Madeleine erlebt mit Leonard höchstes Glück, vor allem jedoch Ausnahmezustand. Liebe und Leben geraten aus den Fugen, ohne dass irgendetwas sicherer wird. Der Not gehorchend, ziehen beide nach einer Hochzeit, die das Elend des Erwachsenwerdens anfacht, ins Haus von Madeleines Eltern: »Es war, als hätte Leonard seine heiße, muffige Einzimmerwohnung mitgebracht, und jeder, der bei ihm sein wollte, müsste sich ebenfalls in diesen heißen seelischen Raum quetschen. Es war, als müsste Madeleine, um Leonard ganz zu lieben, in denselben dunklen Wald wandern, in dem er sich verirrt hatte.«

Der Autor lässt seinen Schlüsselpersonen durchweg die Gerechtigkeit widerfahren, eine Eigenschaft, der sich schon die Protagonisten der Vorgänger-Romane erwärmen konnten. Eugenides hat feinen Humor, Rothschen Nerv für Lakonie und (Hermann) Kantschen Sinn für Ironie. Über seine Ahnenheimat Anfang der 80er Jahre: »Ständig gab es Demonstrationen, gegen die Regierung, gegen die Einmischung der CIA, gegen den Kapitalismus, gegen die NATO und für die Rückgabe der Marmorskulpturen des Parthenons.
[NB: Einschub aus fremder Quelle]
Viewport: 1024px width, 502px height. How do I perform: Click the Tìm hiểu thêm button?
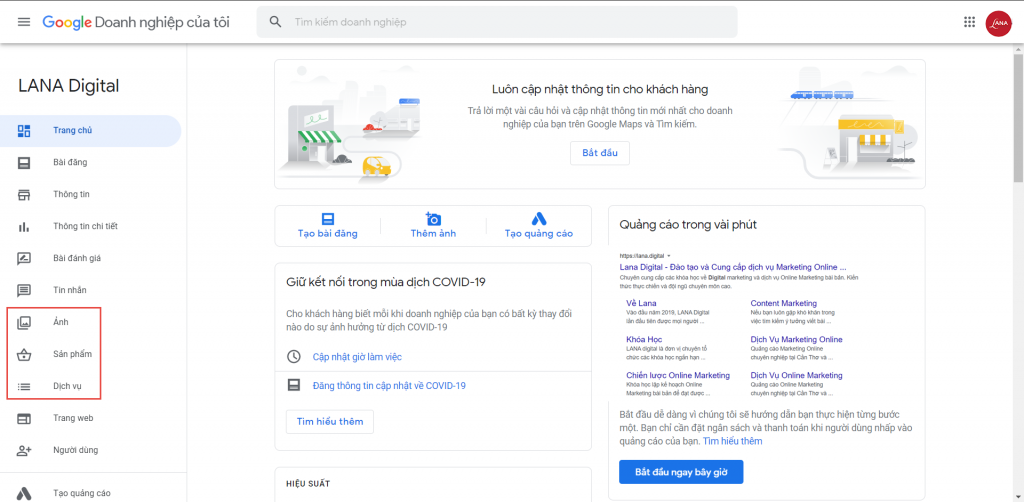[329, 422]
Griechenland, die Wiege der Demokratie, vor Kraft strotzend durch Redefreiheit. Jeder in den Kaffeehäusern hatte eine sachkundige Meinung, und keiner brachte etwas zuwege.«

Dass sein dritter Roman ein schöner, wenn auch kein ganz großer Wurf geworden ist, erklärt sich mit einigen Schwachstellen: Der Marriage Plot irritiert mehr als er erhellt. Auch bei einem Buch, das nicht auf Tagesaktualität zu zielen braucht, wirkt der viktorianische Plot Ende 2011 etwas irrelevant. Die ewige Geschichte von Erwachsenwerden, Liebe und Scheitern, das immer währende Drama um die Tolstoische Frage, worin das menschliche Drama besteht, machen diese Gefahr wett. Aber sie sind eine Einschränkung. Die Hauptpersonen schließlich leiden an gewisser Figurenblässe: Mitchells opake Religiosität erscheint in Entstehung wie Ausübung eher überraschend als nachvollziehbar. Leonards Persönlichkeitsstörung ist besser zu begreifen als Leonards Persönlichkeit. Und Madeleine wird fast ganz auf ihre Fähigkeit reduziert, auf Personen, Probleme und Peinlichkeiten zu reagieren.

Jeffrey Eugenides: Die Liebeshandlung. Roman. Aus dem Engl. von Uli Aumüller und Grete Osterwald. Rowohlt. 624 S., geb., 26,95 €.